Now imagine he's talking to you (well, almost, the narrator is good and not so far off) about something where, if you agree with him, there's a limited time to take concrete steps so that good ideas have the best chance of getting implemented in ways that will make the majority of people's lives a lot better.
If that sounds good, then get this book. Even if you disagree with some of it, unless you're Tom Delay and just want to go around bitch slapping people (or countries) who dare to contradict you, you will still take away a lot.
It's hard to disagree with anything Krugman says. He cites overwhelming evidence that the American dream for the middle class is under attack from the radical right.
Have you ever disagreed with a liberal? If you have, and have wondered why they don't listen, don't respond to your questions, or simply refuse to give you eye-contact, you must listen to this book to understand why.
Paul Krugman's book shouldn't be called "Conscience of a Liberal" it should be called "Why Movement Conservatives are Nasty People".
I teach economics and this review will not attempt to dispute any of Krugman's unscientific conclusions. Krugman the philosopher - not the economist - wrote this book.
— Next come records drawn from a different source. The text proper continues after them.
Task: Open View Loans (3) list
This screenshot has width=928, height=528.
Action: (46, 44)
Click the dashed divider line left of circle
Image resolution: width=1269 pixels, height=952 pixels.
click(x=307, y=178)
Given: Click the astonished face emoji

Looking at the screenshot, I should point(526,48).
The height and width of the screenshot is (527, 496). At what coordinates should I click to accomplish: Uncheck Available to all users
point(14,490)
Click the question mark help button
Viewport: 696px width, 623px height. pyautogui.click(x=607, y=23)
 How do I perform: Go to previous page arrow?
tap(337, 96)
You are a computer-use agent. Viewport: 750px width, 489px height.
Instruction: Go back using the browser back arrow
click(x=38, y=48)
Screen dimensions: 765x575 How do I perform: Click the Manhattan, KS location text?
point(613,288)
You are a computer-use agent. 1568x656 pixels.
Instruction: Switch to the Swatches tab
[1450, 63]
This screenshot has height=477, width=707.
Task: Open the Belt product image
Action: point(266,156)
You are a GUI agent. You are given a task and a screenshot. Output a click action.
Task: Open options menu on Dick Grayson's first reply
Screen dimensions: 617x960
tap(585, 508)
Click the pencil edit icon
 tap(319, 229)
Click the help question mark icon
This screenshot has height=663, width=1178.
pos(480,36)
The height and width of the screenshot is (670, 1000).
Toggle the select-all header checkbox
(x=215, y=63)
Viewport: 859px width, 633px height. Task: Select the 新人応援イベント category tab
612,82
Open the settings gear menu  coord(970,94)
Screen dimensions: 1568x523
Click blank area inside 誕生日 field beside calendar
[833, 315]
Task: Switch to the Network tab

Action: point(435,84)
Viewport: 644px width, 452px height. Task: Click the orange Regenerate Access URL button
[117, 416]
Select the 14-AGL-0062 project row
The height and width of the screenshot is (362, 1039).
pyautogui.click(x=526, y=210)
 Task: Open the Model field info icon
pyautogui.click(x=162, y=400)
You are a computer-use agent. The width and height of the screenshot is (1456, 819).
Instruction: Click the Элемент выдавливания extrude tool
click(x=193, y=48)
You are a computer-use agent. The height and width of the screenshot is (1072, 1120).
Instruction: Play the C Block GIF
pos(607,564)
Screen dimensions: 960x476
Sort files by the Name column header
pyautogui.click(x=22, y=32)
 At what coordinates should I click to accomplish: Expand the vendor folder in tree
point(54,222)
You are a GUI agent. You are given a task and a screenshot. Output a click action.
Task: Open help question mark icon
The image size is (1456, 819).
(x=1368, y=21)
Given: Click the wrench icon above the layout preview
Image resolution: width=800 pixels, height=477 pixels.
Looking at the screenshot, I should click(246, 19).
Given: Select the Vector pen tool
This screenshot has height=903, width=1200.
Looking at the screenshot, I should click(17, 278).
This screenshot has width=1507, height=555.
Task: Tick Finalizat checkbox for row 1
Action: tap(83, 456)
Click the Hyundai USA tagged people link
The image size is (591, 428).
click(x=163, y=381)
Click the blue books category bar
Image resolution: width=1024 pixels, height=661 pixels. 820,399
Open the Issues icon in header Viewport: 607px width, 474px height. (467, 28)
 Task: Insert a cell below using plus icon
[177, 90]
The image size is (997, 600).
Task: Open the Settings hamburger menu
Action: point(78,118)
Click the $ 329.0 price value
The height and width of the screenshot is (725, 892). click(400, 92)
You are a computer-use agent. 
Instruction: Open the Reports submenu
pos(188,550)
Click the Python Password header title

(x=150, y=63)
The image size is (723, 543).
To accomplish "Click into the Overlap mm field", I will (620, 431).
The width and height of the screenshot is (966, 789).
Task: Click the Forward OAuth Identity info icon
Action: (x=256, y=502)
He recites some magazine article that someone wrote decades ago and then tells us what that writer meant, and how "code-words" were used to communicate devious messages. Sorry, I didn't get my de-coder ring that year so I didn't get those messages. And, of course, anyone remotely attached to that person is stereotyped as a nasty Movement Conservative.
For example, a decade or so ago some religious figure said something about a "Christian" government. That obviously means all Christians want a Christian Theocracy. How ridiculous. Another example is Krugman's assertion that the U.S.A. does not reward hard work nor does it offer equal opportunity. How does he justify this conclusion? He found that in 1988 eight graders were given a math test. Those who scored in the top quartile in math somehow didn't do as well as those whose parents were in the top quartile of income. Wow, that's certainly conclusive. Tell that to Warren Buffett, or just about any baseball, basketball, or football player, entertainer, or small business owner.
If you met a liberal and he/she thinks you're not a walking, talking clone of Paul Krugman, he/she will immediately stereotype you as a nasty person who isn't worthy of attention. Sorry, that's what I got out of this book.
I must say I'm having a hard time deciding whether or not to even bother finishing this book. Krugman is petulant, and uses data (whether or not it is reliable data) toward his own pre-conceived conclusions. There are many, many sections where he contradicts himself, or otherwise ignores facts that don't fit what he's trying to accomplish.
Through past works, I've come to know Krugman as a talented economist. He bastardizes his expertise with this liberal feel-good book. Now that Obama is trying to repeat most of what Krugman advocates, we'll see if he owns up to the coming failures.